=== Listed records ===
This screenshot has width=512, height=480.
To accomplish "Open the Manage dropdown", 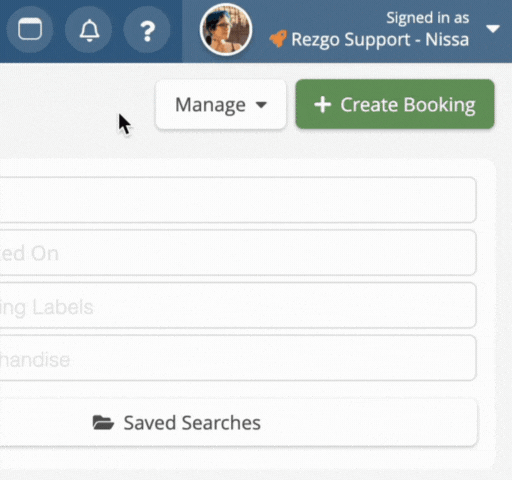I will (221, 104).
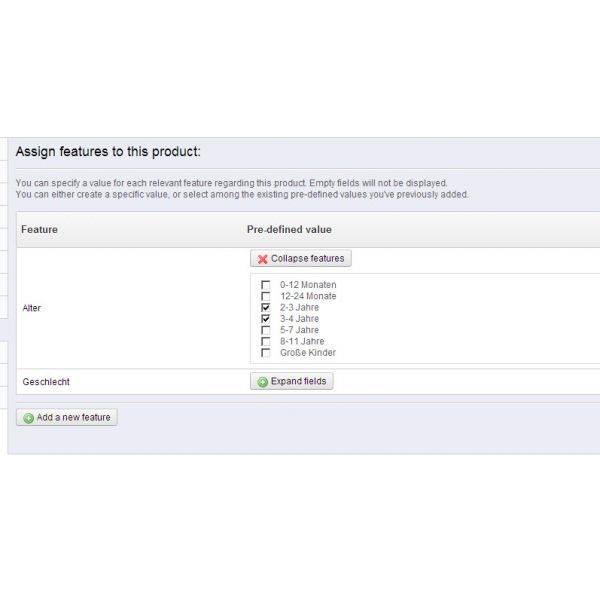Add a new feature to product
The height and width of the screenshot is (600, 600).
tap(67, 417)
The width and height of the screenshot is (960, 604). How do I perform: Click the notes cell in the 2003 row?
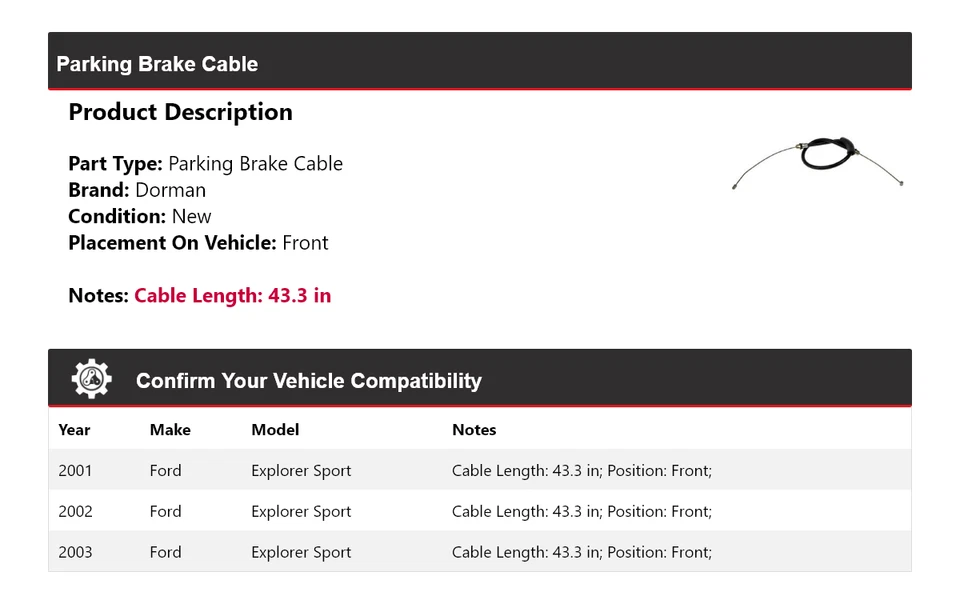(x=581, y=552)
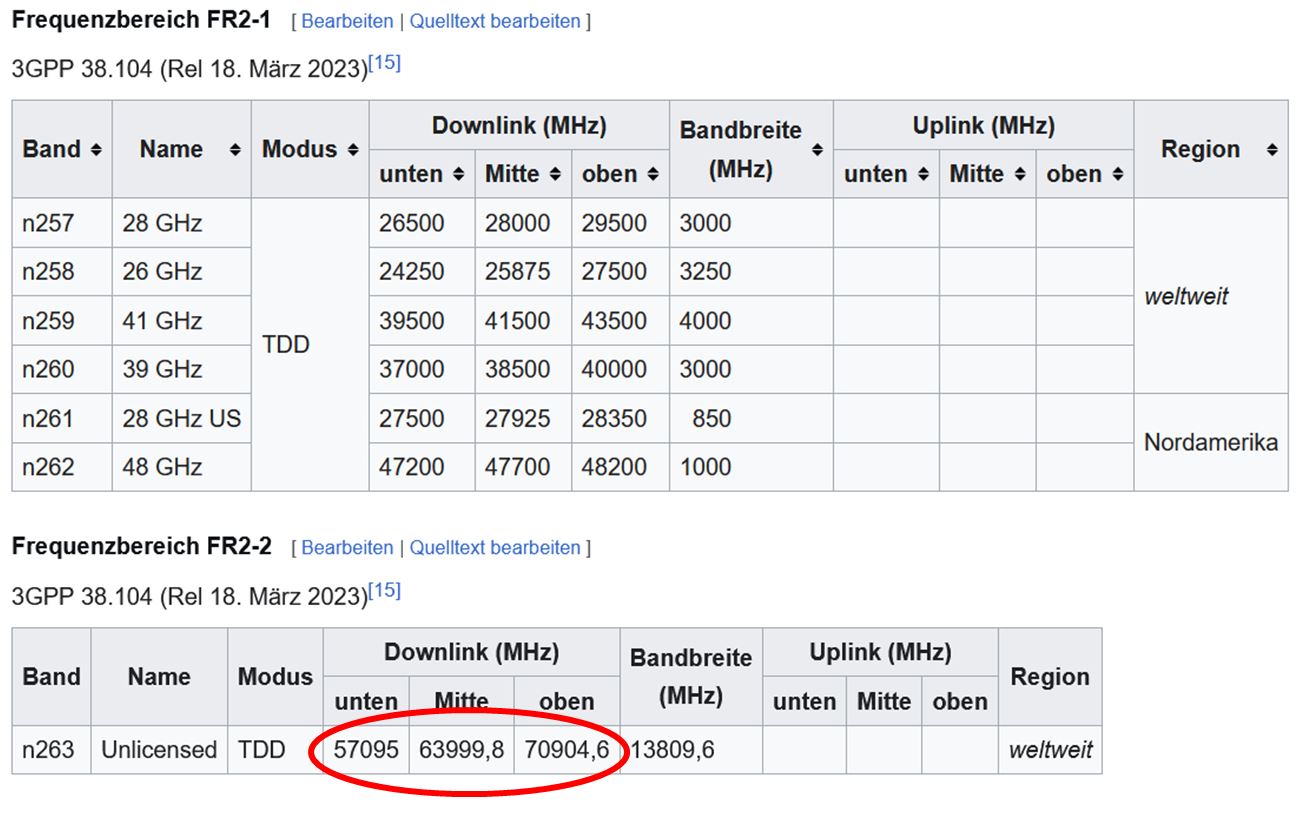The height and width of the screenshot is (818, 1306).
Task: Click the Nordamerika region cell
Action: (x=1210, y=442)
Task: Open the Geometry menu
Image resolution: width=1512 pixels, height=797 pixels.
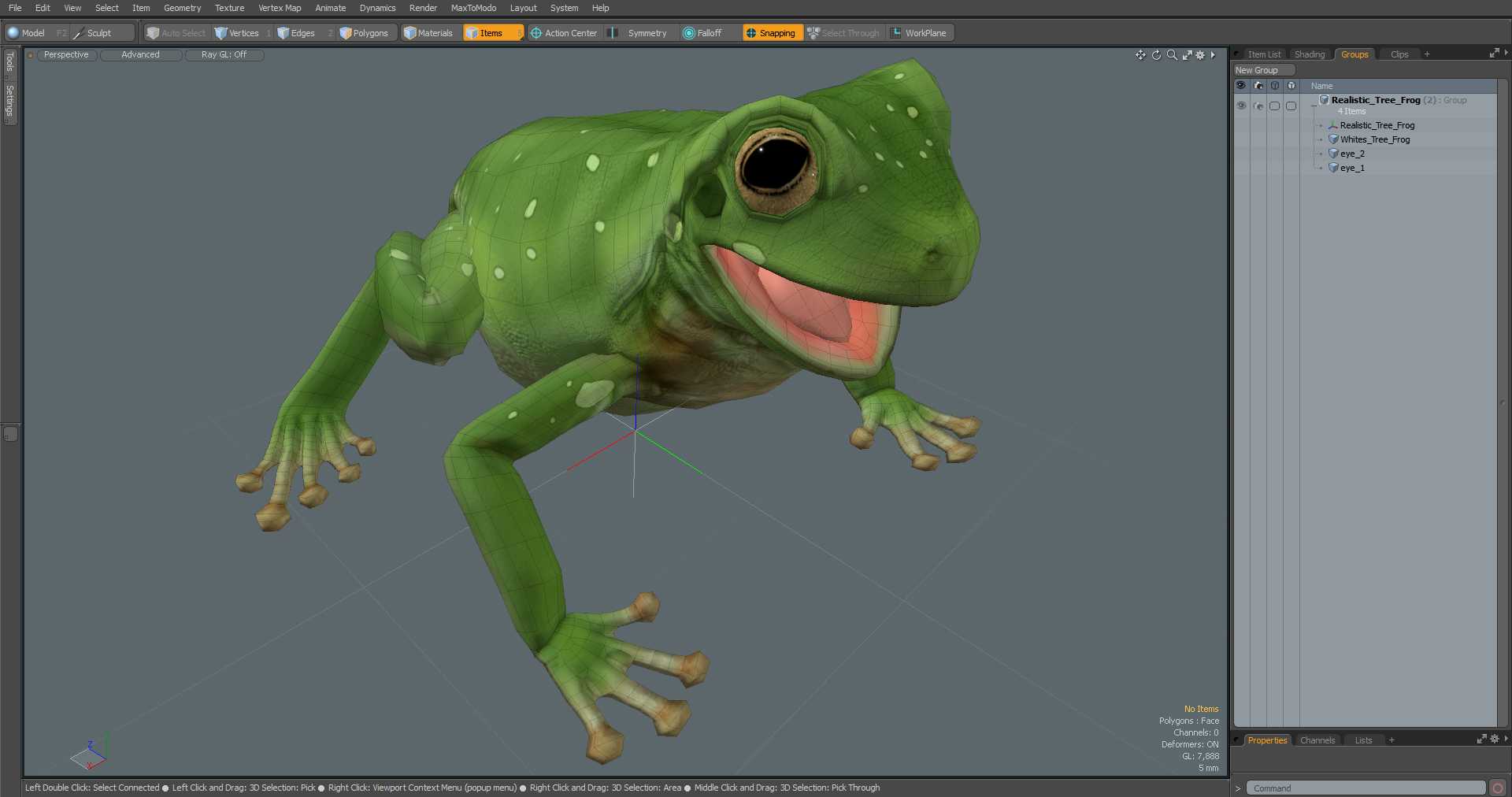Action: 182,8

...

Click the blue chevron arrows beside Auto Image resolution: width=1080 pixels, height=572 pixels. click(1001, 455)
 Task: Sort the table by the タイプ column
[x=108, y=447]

=== What is expected ===
From the material above, output only the span of lines that starts at the one containing "The width and" and finishes at the one containing "Task: Open the Geometry menu", word for word and free of pictures.

=== Output of the task ===
The width and height of the screenshot is (960, 604). How do I perform: Click the notes cell in the 2003 row?
(x=581, y=552)
The height and width of the screenshot is (818, 1306).
Task: Click the Nordamerika region cell
Action: (x=1210, y=442)
Task: Open the Geometry menu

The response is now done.